Carmen Lucia
Maioli M. Campos
cmcampos@ufla.br
Na historia da Igreja poucas pessoas têm atingido o alto grau de espiritualidade
alcançado por Mme Guyon.
Em sua autobiografia ela não somente conta sua vida, como também revela o seu
íntimo, as suas lutas interiores para obter a purificação de sua alma e a sua
sensibilidade em relação à presença de Deus em sua vida.
No mundo secular ela é conhecida como uma francesa mística e escritora, uma figura
central nos debates teológicos do séc. XVII na França pela sua defesa pública do
¡¥¡¥Quietismo¡¦¡¦ (a crença de que se deve aceitar calmamente o que acontece e
que não se deve tentar mudar as coisas).
Nascida em uma época
corrupta, em uma nação marcada por sua degeneração, criada em uma igreja devassa assim
como o mundo em que estava inserida, perseguida em cada passo do seu caminhar, tateando
como fez em ignorância e desolação espiritual, ela subiu, todavia, ao pináculo mais
alto de preeminência em espiritualidade e devoção cristã. Tendo vivido e morrido na
Igreja Católica, ainda assim foi atormentada e afligida, maltratada e abusada, e foi
aprisionada por anos pelas mais altas autoridades da Igreja. O seu único crime foi o de
amar a Deus. A sua culpa foi a sua suprema devoção e afeição a Cristo. Quando pediram
seu dinheiro e propriedade, alegremente os entregou.
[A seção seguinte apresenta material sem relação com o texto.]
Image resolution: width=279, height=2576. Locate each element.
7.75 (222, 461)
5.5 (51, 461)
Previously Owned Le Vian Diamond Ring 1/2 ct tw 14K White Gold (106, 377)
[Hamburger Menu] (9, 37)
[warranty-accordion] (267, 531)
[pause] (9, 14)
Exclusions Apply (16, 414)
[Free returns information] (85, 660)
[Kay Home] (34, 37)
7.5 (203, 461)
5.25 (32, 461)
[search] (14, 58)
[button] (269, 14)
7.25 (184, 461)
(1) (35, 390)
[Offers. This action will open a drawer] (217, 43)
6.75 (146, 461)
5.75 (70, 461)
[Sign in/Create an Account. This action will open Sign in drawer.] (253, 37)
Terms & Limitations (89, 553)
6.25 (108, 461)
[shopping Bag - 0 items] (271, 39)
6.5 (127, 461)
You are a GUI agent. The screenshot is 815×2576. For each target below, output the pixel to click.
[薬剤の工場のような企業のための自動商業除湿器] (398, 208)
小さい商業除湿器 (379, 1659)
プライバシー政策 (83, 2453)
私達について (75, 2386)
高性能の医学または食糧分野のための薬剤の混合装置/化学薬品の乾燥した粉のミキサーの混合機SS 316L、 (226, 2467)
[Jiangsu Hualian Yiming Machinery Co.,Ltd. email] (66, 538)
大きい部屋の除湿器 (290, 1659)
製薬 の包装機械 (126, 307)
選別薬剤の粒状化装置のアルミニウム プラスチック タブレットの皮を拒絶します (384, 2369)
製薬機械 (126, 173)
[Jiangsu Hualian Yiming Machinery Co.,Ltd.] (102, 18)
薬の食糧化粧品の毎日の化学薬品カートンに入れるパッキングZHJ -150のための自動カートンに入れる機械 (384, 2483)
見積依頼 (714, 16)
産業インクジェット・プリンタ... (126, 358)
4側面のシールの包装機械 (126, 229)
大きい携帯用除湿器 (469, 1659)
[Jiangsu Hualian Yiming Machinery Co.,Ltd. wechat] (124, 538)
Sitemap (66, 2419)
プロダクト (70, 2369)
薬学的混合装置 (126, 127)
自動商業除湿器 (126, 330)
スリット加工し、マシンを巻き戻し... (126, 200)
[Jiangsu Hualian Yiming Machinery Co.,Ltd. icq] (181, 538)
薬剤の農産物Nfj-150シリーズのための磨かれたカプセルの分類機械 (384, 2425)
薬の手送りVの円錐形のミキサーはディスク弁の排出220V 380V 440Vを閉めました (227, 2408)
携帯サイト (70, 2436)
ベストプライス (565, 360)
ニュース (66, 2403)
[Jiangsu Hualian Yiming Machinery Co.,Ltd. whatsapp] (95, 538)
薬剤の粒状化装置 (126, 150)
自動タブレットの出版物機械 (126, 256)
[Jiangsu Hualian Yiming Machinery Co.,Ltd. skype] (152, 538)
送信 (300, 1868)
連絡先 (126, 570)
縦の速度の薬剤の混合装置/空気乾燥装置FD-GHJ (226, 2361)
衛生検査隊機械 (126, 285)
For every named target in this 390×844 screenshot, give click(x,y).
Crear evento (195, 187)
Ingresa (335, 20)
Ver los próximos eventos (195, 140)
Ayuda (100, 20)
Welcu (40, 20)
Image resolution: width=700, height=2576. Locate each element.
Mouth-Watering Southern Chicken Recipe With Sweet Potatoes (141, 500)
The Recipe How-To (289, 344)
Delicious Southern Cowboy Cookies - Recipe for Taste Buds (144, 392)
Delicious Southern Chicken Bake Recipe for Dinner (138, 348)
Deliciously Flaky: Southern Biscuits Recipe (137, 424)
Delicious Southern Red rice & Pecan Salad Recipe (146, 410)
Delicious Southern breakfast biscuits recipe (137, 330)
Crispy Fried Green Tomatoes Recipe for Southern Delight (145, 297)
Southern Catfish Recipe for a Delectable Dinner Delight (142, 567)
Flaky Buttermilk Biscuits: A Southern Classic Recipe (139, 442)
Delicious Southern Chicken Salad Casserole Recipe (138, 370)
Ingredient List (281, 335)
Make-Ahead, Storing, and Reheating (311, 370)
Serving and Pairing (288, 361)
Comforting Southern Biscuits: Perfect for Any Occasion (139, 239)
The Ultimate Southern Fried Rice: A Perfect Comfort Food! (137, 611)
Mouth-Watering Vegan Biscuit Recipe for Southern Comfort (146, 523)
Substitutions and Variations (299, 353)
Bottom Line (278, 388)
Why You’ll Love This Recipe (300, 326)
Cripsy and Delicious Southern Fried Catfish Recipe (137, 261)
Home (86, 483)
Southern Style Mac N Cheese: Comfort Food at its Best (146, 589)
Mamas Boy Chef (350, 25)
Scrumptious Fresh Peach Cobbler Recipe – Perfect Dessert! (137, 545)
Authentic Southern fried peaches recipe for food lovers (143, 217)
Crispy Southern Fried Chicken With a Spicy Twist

Mme Guyon, cujo nome completo de solteira era Jeanne Marie
Bouvier de La Motte, nasceu em 13 de abril de 1648 em Montargis, França. Seus pais,
particularmente seu pai, eram extremamente piedosos, mas para seu pai isto era um
comportamento e conduta hereditários. Muitos de seus ancestrais eram santos.
Foi um bebê prematuro de oito meses devido a um choque que
sua mãe sofreu. Com isto teve de lutar muito para sobreviver, o que deixou seus pais
muito apreensivos, pois eles temiam que ela não chegasse a ser batizada, o que não
aconteceu. Ela continuou muito doente até à idade de dois anos e meio, quando então foi
enviada por seus pais para o Convento das Ursulinas, onde permaneceu por poucos meses. Sua
mãe não lhe dava nenhuma atenção, não gostava muito de filhas e com isso a entregou
inteiramente aos cuidados das servas. Em sua autobiografia, Mme Guyon diz que se não
fosse pela constante vigilância de seu Protetor (Deus), a quem sempre se referia como a
¡¥Providência¡¦, teria tido severos sofrimentos em todos os sentidos. O Senhor a
protegeu e a guardou de muitas coisas.
Aos quatro anos, por permissão concedida por seu pai, foi
viver no Convento das Beneditinas, levada pela Duquesa de Montbason, a qual gostou muito
da menina devido à sua maneira alegre, doce e esportiva de ser. Como toda criança, ela
fazia muitas artes, mas já era desde esta tenra idade atraída pelas coisas de Deus.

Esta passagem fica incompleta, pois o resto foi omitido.